Google today announced that it was adding the option of a two-step verification process to Google Apps, which requires users to log in using a password and a verification code that’s sent to their phone via SMS or generated using a mobile app.


The option of a two-step verification process has been added to Google Apps, Google announced today. Once activated by an administrator, the new authentication process requires users to log in using their password and a verification code that’s sent to their phone via SMS or generated using an Android, BlackBerry or iPhone app.

Users have the option of indicating that they are using a computer that they trust, which means that they won’t be asked for the verification code in the future from that machine for 30 days.
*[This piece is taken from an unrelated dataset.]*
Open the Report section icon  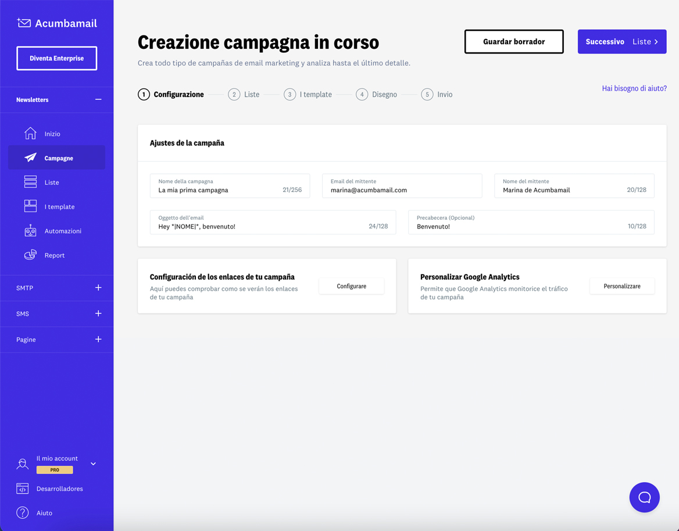30,255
Google believes that this two-step authentication process, which might seem familiar to users of certain online banking websites, should make Google Apps much more secure; even if  a hacker steals a user’s password, they won’t be able to access the account.

The technology used to implement this system is based on open standards; Google hopes it will allow for integration with other vendors’ authentication technologies in the future. Google is also making the code for the mobile apps open-source so that its customers can customize them.

Administrators for Google Apps Premier, Education and Government Editions can activate two-step verification from the Admin Control Panel now; the mobile apps are available today. Standard Edition customers will be able to access it “in the months ahead.” Google is also planning on making the technology available for individual Google users.

Related GigaOM Pro content (sub. req.): Who Owns Your Data in the Cloud?

  1. I wonder how that works for IMAP users?

  2. I got message few days ago, and skipped. Latter was asked to update secondary email info(recovery mail)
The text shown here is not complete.